Поблекшие глаза матери глянули на него неожиданно остро и требовательно. Он уже
– Не расскажешь… – Ее сморщенные ладони снова погладили по столу. Голова слегка качнулась. – Я очень виновата перед тобой, сынок. Очень!
– Мам, не начинай. – Он сморщился.
Подобных разговоров ему и с ее пьяных глаз было предостаточно.
– Погоди, не перебивай. – Грудь матери судорожно колыхнулась, раздался странный всхлип. – Знаю, что я долго пила, долго ныла. Помощи никакой. И ты… Ты совершил большую ошибку. И в этой твоей ошибке виновата я…

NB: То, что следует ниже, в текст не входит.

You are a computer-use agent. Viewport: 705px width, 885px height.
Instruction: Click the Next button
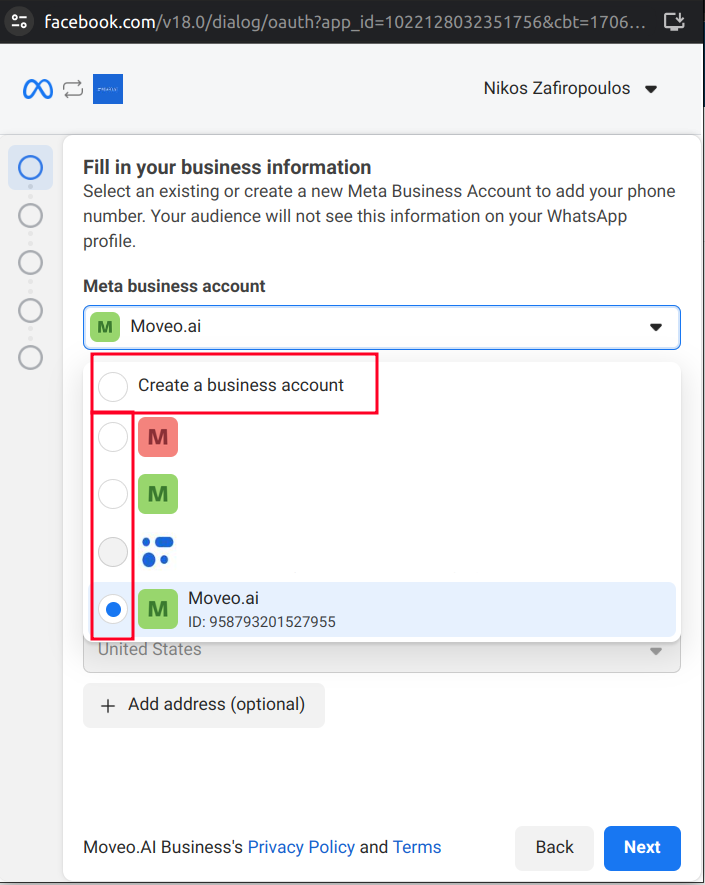[x=642, y=847]
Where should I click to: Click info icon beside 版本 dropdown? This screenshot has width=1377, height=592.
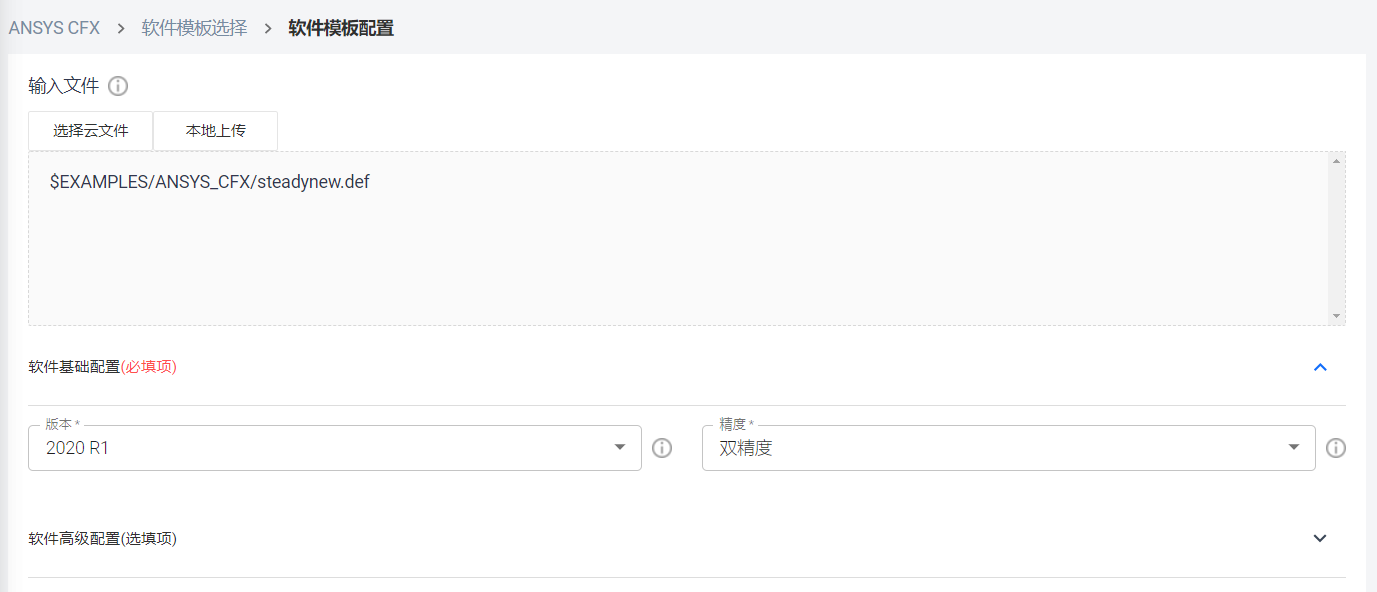662,448
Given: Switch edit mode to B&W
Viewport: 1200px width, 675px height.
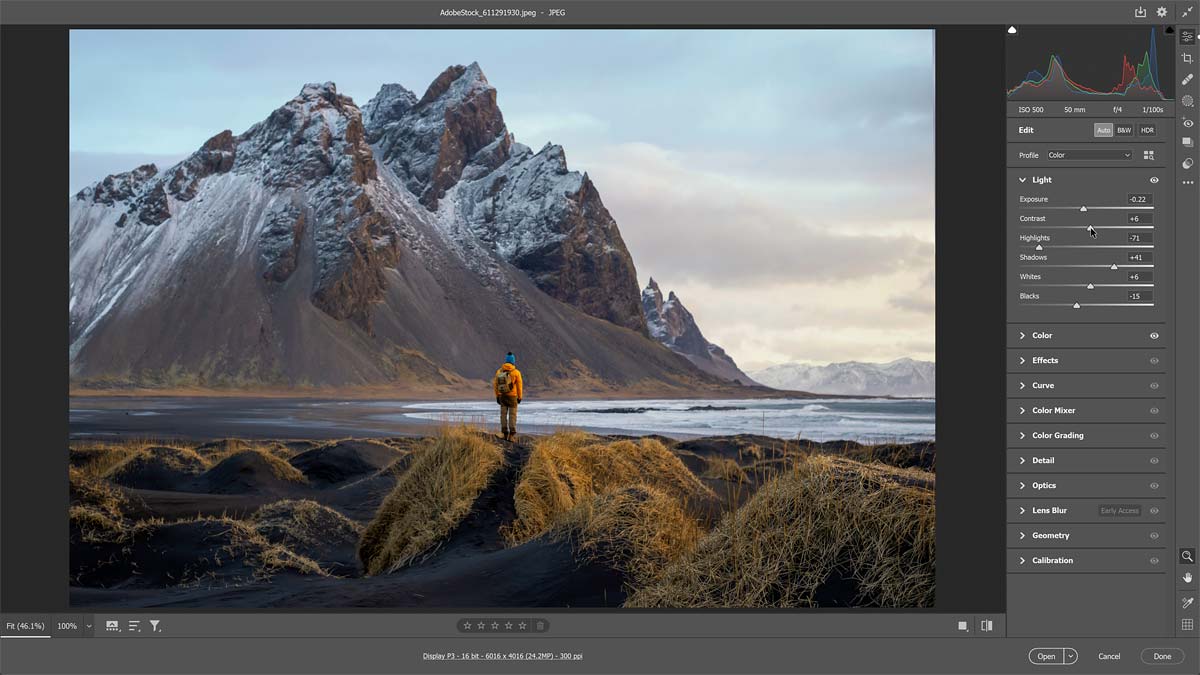Looking at the screenshot, I should coord(1124,129).
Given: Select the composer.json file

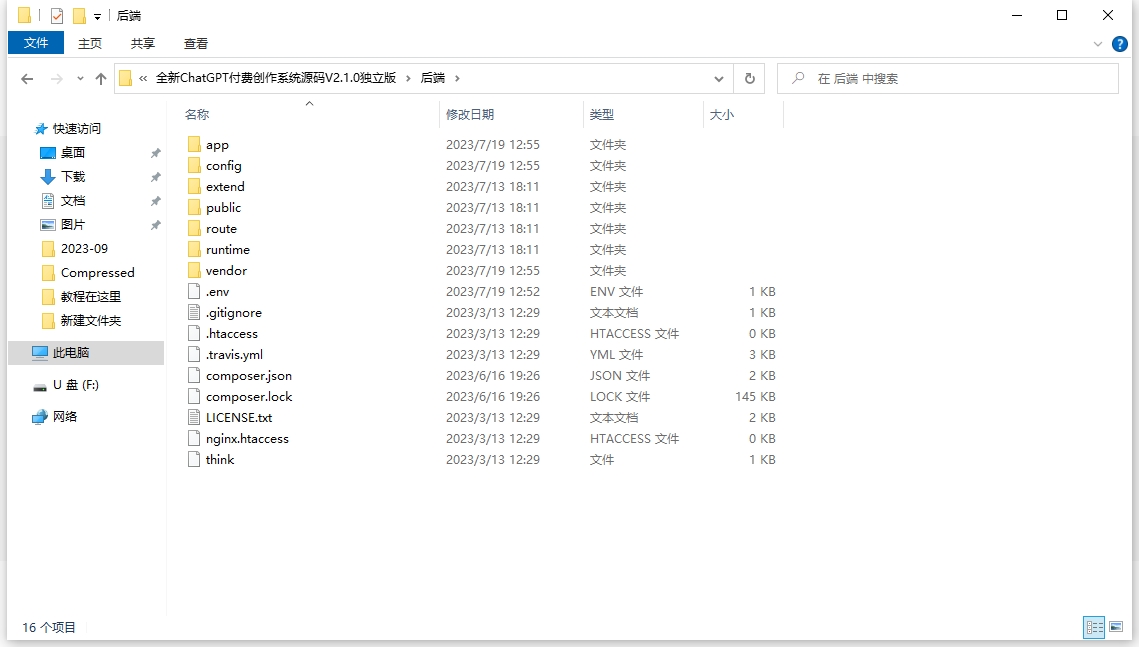Looking at the screenshot, I should click(248, 376).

Роман почувствовал, как бледнеет.
– Я виновата, Рома. Только я. И не смей никогда винить себя в том, что случилось, – почти шепотом закончила мать, и снова странный клекот разбавил ее голос.
– Откуда ты…
Его бледность стала почти болезненной. Кажется, даже щеки заломило. И не стало хватать воздуха, чтобы дышать. Стены кухни сдвинулись, сомкнулись над его головой. Не зареветь бы, вот что! Он же не слюнтяй! Он же мужик! Сильный, пусть и не вполне независимый.

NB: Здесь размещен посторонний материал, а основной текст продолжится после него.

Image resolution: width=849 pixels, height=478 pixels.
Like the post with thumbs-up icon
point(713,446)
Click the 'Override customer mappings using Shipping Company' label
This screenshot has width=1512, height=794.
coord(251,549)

– Откуда ты знаешь про мои проблемы, про мои ошибки, мам? Откуда ты можешь знать? – сдавленным голосом спросил Рома.
– Я пила эти пять лет, но не была безумной, сынок. – Бесцветные губы матери скривились. – Когда тебя взяли на точке будто бы с наркотиками, я сразу поняла, что это.
– И что?
– Из тебя сделали подсадного! Из тебя сделали… суку! – выдохнула она с благоговейным ужасом. – Если бы был жив отец…
– Жив?! А он что?! Умер?! Не сбежал – умер?!

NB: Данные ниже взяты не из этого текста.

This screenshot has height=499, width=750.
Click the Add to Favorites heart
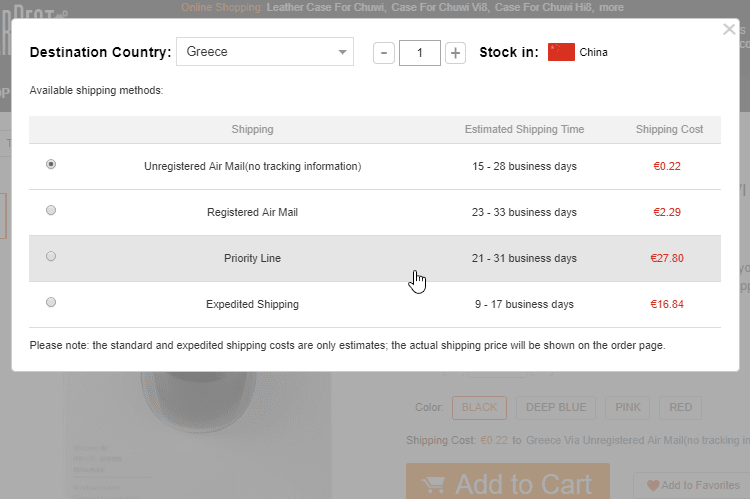click(x=652, y=486)
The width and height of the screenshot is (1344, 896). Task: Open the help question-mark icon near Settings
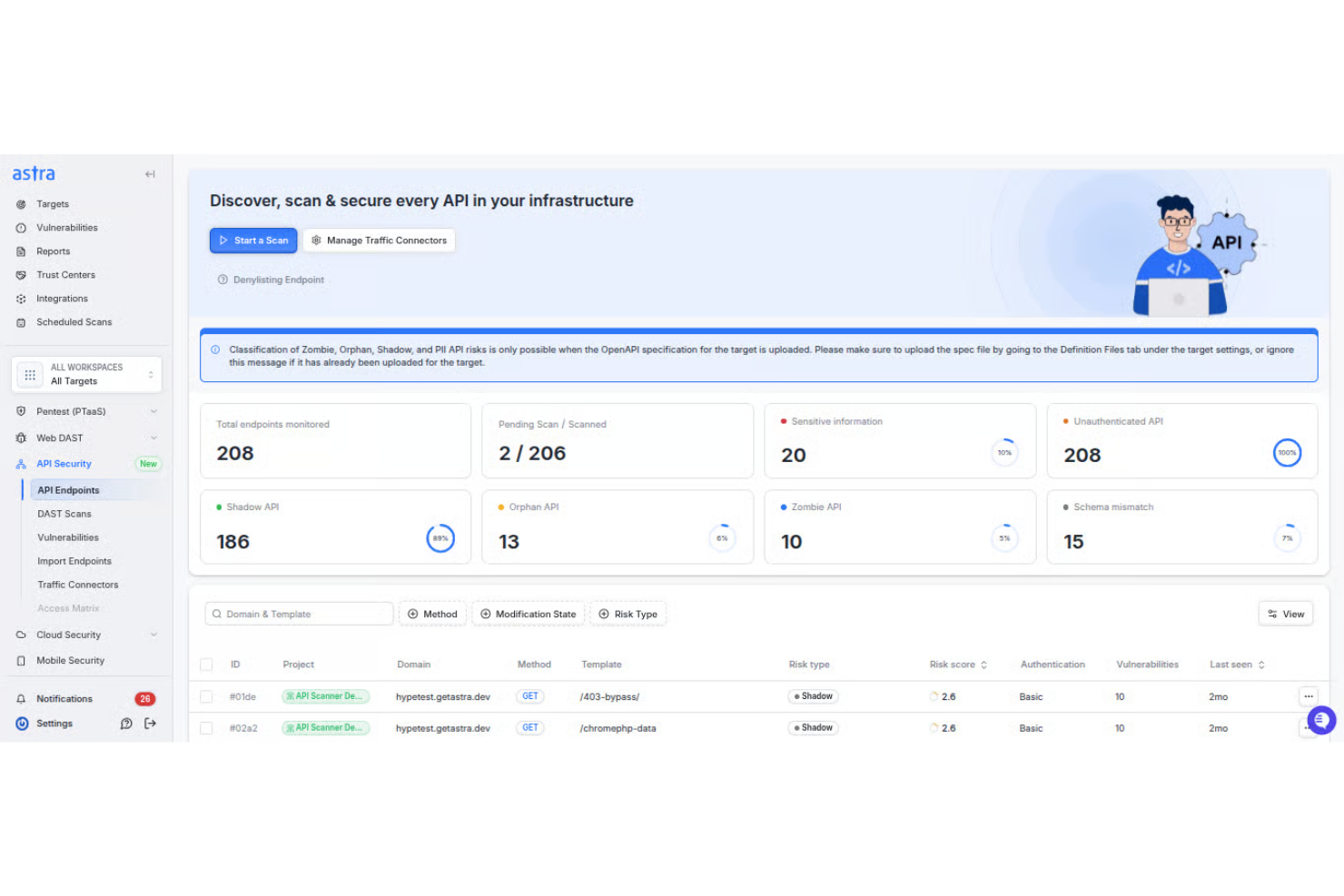[x=126, y=723]
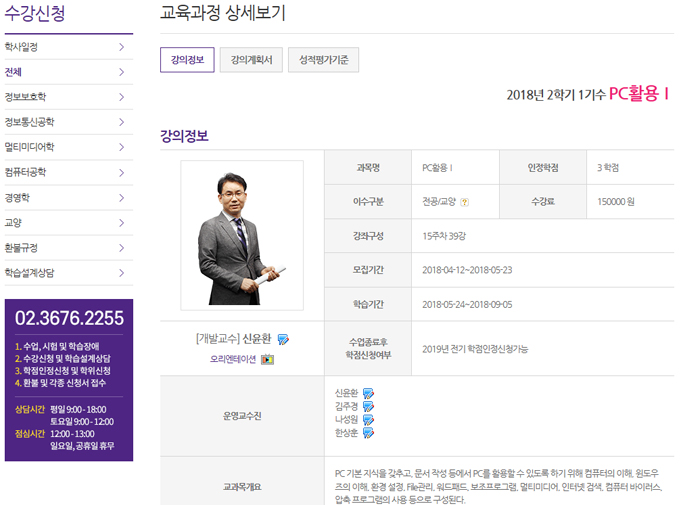
Task: Click the professor's portrait photo
Action: (x=241, y=235)
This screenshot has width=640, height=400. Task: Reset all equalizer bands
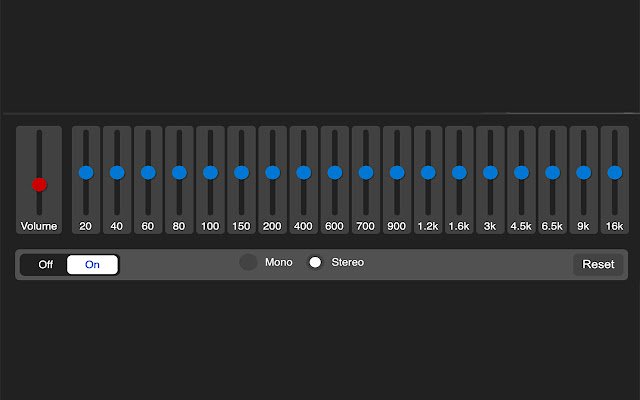598,264
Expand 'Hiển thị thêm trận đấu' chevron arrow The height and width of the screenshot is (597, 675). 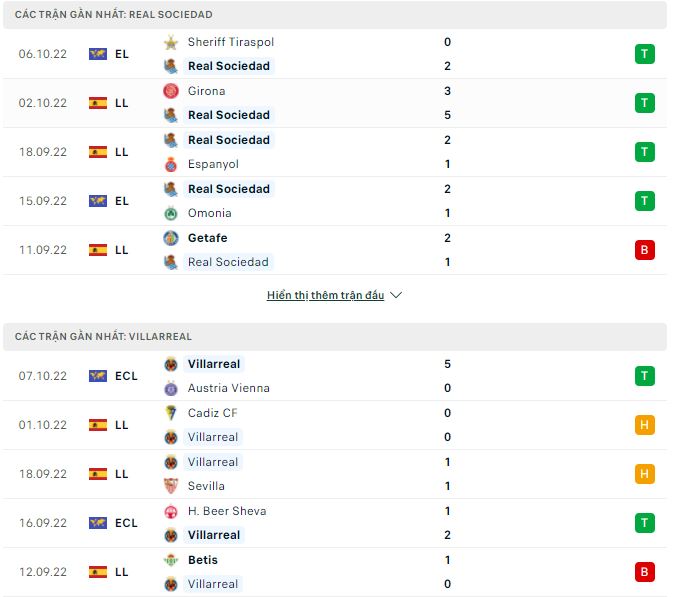point(396,295)

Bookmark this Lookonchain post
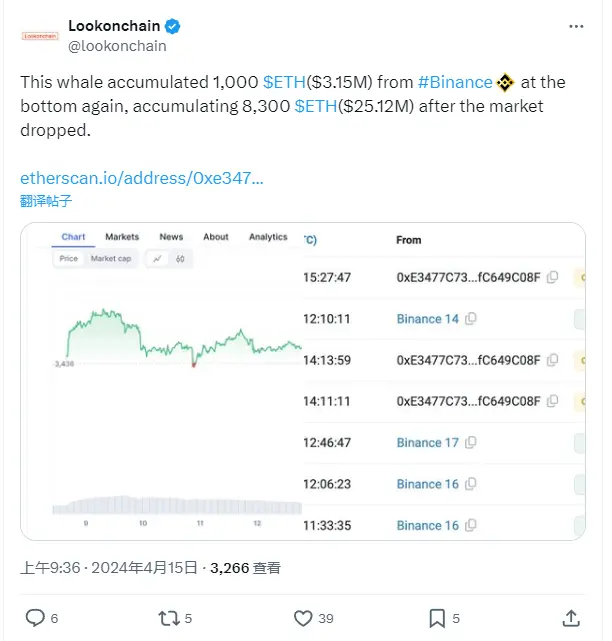pos(437,617)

Из всего, что она сказала, он услыхал только это. И это его придавило, прибило! Больше, чем то, что она, оказывается, все, все, все про него знает. И даже, кажется, осуждает. Впрочем, как и сам он себя.
Отец – что? Умер?! Господи! Он столько лет надеялся, он столько лет ждал! Первый год вскакивал с постели, когда глубокой ночью громыхала подъездная дверь, скрипел поднимающийся лифт, слышалось осторожное шарканье чьих-то подошв по бетонным ступенькам подъезда. Он вскакивал и, замерев, стоял, приложив ухо к входной двери. И слушал. И надеялся. И закрывал глаза, моля бога, чтобы сейчас, ну вот сейчас, в дверной замок вошел ключ и дважды провернулся. И отец вошел, и…
И тогда все было бы по-другому.
А он что – умер??? Она знала все эти годы и не сказала ему???
Он же не знал. Он же потом начал ненавидеть его! Своего отца! Ненавидеть за предательство, за подлость, за бегство, за трусость. За то, что он сделал с матерью. С ним…
– Он умер?! Мам?! Говори!
Он с такой силой хватал ртом и толкал из груди воздух, что колыхались листочки отрывного календаря, висевшего над обеденным столом. Календарь был старым. Ему было пять лет. Отец любил отрывать за завтраком странички и зачитывать им дурацкие приметы и рецепты. И смеялся при этом звонко и заразительно. И находил это забавным. И находил забавными тех людей, которые следуют этим приметам и используют календарные рецепты.